* _Records drawn from a dataset_
● ● ● ●

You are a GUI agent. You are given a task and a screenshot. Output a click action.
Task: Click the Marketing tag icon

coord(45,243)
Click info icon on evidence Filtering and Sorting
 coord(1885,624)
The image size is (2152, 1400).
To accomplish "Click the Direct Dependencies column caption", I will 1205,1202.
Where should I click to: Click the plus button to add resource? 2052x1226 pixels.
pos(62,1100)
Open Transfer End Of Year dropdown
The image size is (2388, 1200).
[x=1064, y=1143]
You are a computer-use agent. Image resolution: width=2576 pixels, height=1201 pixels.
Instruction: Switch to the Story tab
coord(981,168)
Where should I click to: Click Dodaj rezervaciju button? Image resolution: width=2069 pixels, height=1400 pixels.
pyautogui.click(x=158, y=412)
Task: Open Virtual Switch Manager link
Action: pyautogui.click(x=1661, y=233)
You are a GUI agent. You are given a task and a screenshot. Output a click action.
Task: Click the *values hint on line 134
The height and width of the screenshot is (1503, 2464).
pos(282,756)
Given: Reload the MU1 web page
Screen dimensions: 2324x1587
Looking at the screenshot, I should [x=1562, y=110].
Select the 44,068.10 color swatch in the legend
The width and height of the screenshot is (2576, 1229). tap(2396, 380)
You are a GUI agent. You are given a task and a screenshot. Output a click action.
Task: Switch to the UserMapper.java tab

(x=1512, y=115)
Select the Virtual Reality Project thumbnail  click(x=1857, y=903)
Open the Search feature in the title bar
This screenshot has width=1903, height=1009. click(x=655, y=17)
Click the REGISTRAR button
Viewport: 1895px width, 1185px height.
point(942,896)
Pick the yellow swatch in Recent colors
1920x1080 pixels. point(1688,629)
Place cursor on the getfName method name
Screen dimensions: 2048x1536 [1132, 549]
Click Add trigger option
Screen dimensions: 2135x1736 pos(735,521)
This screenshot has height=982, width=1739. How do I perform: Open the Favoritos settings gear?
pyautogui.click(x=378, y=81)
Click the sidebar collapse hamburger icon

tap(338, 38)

● ● ● ●

* _THE PROBLEM_
Each of the lines from the one holding "Pick the yellow swatch in Recent colors" through the final line of the entries is to be set down exactly, and no others.

* _WRITTEN REPLY_
Pick the yellow swatch in Recent colors
1920x1080 pixels. point(1688,629)
Place cursor on the getfName method name
Screen dimensions: 2048x1536 [1132, 549]
Click Add trigger option
Screen dimensions: 2135x1736 pos(735,521)
This screenshot has height=982, width=1739. How do I perform: Open the Favoritos settings gear?
pyautogui.click(x=378, y=81)
Click the sidebar collapse hamburger icon

tap(338, 38)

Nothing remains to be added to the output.